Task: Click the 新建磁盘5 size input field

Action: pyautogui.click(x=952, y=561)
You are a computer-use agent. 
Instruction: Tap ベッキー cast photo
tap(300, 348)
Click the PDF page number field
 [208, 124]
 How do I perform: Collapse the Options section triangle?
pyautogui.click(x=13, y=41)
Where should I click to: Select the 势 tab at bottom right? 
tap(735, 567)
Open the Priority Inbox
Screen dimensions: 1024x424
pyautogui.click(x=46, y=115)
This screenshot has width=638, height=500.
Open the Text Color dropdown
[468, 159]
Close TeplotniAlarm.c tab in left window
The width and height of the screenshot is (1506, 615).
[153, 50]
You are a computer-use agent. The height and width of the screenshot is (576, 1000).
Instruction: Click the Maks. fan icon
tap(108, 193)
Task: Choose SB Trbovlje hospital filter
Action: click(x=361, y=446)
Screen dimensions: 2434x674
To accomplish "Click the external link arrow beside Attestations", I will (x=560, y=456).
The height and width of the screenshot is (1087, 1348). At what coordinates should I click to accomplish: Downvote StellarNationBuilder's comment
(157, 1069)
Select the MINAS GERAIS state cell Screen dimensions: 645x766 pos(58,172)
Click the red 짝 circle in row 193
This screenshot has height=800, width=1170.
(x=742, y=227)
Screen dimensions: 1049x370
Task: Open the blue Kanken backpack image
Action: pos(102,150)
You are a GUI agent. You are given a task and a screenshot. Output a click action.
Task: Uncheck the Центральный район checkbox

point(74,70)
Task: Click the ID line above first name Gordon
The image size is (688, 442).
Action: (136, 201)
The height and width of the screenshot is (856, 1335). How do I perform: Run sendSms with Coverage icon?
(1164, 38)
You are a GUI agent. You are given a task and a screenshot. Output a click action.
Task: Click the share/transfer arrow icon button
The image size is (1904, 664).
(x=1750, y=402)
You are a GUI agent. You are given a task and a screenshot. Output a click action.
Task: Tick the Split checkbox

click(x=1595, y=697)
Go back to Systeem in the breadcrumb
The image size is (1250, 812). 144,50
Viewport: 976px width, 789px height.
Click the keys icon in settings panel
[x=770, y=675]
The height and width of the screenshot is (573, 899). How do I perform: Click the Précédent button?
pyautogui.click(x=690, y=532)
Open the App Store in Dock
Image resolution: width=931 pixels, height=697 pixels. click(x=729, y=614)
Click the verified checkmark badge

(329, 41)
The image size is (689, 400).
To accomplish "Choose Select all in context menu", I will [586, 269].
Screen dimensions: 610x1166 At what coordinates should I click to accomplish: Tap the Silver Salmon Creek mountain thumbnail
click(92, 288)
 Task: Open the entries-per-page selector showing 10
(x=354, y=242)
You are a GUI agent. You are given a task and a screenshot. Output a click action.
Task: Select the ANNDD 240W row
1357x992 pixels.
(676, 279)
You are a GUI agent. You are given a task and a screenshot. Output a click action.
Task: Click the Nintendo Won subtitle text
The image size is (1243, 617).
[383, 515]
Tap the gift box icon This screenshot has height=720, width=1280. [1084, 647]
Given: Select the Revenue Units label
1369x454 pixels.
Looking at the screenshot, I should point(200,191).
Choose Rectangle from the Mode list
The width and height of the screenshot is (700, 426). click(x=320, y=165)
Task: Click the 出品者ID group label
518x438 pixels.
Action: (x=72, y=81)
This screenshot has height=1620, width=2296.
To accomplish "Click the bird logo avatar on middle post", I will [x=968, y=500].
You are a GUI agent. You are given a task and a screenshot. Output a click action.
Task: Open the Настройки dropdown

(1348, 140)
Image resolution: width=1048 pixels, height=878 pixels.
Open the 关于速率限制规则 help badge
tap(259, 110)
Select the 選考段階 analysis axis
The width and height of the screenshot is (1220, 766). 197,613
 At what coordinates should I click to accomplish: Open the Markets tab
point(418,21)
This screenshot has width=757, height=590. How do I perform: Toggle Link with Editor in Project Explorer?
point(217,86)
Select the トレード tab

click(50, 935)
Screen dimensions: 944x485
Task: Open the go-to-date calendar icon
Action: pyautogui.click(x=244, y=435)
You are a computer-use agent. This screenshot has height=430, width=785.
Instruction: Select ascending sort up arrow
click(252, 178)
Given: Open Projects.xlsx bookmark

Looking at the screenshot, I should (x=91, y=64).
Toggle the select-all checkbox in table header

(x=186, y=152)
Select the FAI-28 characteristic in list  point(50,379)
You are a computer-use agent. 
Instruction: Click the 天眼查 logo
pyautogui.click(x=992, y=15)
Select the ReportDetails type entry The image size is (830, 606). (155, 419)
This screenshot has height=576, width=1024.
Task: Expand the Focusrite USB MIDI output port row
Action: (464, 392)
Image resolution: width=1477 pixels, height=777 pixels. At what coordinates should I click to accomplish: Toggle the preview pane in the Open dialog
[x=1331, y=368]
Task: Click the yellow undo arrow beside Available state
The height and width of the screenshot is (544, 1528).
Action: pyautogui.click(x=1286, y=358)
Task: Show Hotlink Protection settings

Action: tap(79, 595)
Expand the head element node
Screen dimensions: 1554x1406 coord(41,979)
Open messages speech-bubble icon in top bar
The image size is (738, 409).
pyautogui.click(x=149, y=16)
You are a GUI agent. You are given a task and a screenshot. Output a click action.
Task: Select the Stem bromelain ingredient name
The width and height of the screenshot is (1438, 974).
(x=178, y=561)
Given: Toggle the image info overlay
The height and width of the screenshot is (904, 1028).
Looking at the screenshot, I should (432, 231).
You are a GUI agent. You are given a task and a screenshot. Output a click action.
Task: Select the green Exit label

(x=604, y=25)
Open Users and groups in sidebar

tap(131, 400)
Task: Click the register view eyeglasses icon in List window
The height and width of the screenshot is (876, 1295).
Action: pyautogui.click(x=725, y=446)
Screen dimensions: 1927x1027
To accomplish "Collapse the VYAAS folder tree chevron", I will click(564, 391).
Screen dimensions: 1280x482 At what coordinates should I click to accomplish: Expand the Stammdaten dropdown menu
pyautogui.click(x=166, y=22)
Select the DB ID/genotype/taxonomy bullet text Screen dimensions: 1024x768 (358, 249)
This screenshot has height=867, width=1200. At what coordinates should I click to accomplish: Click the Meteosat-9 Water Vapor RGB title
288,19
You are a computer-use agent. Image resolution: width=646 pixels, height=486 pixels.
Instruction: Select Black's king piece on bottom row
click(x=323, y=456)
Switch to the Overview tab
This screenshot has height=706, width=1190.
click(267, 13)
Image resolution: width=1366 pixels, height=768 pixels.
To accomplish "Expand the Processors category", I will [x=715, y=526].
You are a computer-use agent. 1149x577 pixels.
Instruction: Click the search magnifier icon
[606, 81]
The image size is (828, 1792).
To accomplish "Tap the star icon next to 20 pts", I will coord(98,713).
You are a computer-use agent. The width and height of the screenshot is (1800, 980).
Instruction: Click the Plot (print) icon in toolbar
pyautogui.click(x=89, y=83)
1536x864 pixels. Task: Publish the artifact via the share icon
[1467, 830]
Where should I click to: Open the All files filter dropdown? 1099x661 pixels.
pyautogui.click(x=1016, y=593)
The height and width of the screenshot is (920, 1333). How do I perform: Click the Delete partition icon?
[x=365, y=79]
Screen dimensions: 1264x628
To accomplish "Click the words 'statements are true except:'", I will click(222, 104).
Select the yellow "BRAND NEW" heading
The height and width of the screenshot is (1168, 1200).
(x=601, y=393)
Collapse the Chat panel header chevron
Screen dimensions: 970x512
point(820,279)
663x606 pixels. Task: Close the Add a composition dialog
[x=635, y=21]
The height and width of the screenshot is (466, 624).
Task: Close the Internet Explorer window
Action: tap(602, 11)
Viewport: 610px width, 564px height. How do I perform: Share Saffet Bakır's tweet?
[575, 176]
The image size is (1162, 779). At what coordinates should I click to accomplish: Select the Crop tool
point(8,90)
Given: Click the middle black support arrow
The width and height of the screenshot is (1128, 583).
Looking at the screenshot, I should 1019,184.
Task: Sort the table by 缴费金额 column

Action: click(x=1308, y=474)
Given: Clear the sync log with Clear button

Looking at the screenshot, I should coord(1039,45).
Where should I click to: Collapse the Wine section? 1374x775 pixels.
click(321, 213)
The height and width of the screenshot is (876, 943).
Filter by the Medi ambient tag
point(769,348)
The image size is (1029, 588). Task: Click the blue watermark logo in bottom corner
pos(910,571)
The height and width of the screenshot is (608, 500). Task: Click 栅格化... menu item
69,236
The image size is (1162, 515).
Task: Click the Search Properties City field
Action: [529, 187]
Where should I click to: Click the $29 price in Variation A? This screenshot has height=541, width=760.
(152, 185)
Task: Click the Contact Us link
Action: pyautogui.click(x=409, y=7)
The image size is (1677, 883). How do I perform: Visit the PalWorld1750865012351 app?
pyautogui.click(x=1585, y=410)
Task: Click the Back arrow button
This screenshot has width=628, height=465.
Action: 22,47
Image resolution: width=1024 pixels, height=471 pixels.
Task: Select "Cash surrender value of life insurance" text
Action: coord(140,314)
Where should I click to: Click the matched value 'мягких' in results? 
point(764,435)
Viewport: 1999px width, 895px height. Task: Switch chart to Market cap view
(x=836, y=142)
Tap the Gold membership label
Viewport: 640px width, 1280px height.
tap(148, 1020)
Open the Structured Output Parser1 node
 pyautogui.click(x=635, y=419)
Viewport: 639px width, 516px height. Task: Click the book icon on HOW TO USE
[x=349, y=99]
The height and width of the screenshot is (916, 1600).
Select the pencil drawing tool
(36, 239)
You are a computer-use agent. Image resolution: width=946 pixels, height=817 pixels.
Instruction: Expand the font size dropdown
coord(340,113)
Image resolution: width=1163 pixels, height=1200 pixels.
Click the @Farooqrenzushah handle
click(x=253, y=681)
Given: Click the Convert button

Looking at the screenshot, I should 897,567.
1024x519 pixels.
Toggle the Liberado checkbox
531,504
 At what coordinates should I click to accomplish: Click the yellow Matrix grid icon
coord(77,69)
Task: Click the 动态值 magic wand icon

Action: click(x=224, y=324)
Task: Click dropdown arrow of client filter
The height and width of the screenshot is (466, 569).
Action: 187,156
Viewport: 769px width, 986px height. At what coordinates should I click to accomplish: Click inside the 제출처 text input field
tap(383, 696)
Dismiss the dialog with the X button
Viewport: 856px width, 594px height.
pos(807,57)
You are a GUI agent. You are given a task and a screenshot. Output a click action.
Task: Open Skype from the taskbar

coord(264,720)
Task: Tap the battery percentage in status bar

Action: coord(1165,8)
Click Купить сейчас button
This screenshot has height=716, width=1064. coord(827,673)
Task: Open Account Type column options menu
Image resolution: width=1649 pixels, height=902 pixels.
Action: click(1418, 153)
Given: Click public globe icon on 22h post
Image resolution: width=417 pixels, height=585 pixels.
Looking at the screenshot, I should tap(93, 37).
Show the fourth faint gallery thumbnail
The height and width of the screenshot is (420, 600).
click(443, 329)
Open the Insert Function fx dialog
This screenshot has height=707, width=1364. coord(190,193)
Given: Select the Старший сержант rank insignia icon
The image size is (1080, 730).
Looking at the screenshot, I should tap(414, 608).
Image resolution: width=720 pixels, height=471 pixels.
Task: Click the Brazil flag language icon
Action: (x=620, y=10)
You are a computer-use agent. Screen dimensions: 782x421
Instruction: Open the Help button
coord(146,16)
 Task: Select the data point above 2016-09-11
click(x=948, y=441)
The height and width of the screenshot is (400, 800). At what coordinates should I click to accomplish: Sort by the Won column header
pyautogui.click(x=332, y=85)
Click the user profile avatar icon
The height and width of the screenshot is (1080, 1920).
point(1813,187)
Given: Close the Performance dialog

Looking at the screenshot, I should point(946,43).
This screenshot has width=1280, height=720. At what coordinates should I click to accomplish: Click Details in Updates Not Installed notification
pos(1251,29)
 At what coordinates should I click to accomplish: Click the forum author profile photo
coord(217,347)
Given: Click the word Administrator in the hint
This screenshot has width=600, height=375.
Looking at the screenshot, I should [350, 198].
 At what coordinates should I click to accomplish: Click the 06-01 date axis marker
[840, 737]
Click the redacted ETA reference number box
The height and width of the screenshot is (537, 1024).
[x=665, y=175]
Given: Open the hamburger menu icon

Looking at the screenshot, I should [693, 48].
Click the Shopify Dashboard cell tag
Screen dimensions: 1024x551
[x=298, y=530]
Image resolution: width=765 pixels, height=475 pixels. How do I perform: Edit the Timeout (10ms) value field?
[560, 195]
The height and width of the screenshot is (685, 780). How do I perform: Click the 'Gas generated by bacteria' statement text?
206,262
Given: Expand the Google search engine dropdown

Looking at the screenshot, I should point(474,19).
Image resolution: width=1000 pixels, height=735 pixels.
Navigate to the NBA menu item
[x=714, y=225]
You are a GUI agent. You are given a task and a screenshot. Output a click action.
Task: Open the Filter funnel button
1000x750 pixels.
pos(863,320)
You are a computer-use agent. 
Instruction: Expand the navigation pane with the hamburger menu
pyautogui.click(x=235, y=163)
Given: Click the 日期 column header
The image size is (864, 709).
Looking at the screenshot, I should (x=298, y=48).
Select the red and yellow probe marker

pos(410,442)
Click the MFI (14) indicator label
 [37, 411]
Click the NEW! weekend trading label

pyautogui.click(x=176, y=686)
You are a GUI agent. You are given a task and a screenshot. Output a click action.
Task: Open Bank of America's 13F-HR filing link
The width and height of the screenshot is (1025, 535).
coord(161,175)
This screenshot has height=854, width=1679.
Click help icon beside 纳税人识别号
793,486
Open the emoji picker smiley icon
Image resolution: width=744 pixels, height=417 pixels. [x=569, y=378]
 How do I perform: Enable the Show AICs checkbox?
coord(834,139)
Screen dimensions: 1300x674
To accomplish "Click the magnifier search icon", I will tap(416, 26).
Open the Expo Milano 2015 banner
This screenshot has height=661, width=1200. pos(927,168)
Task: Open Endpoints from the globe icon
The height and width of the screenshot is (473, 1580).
******
Reproduce the records above exactly, from the first line to the line that holds "Open the Priority Inbox", inclusive, and omit everything after it.

:: Written answer ::
Task: Click the 新建磁盘5 size input field

Action: pyautogui.click(x=952, y=561)
You are a computer-use agent. 
Instruction: Tap ベッキー cast photo
tap(300, 348)
Click the PDF page number field
 [208, 124]
 How do I perform: Collapse the Options section triangle?
pyautogui.click(x=13, y=41)
Where should I click to: Select the 势 tab at bottom right? 
tap(735, 567)
Open the Priority Inbox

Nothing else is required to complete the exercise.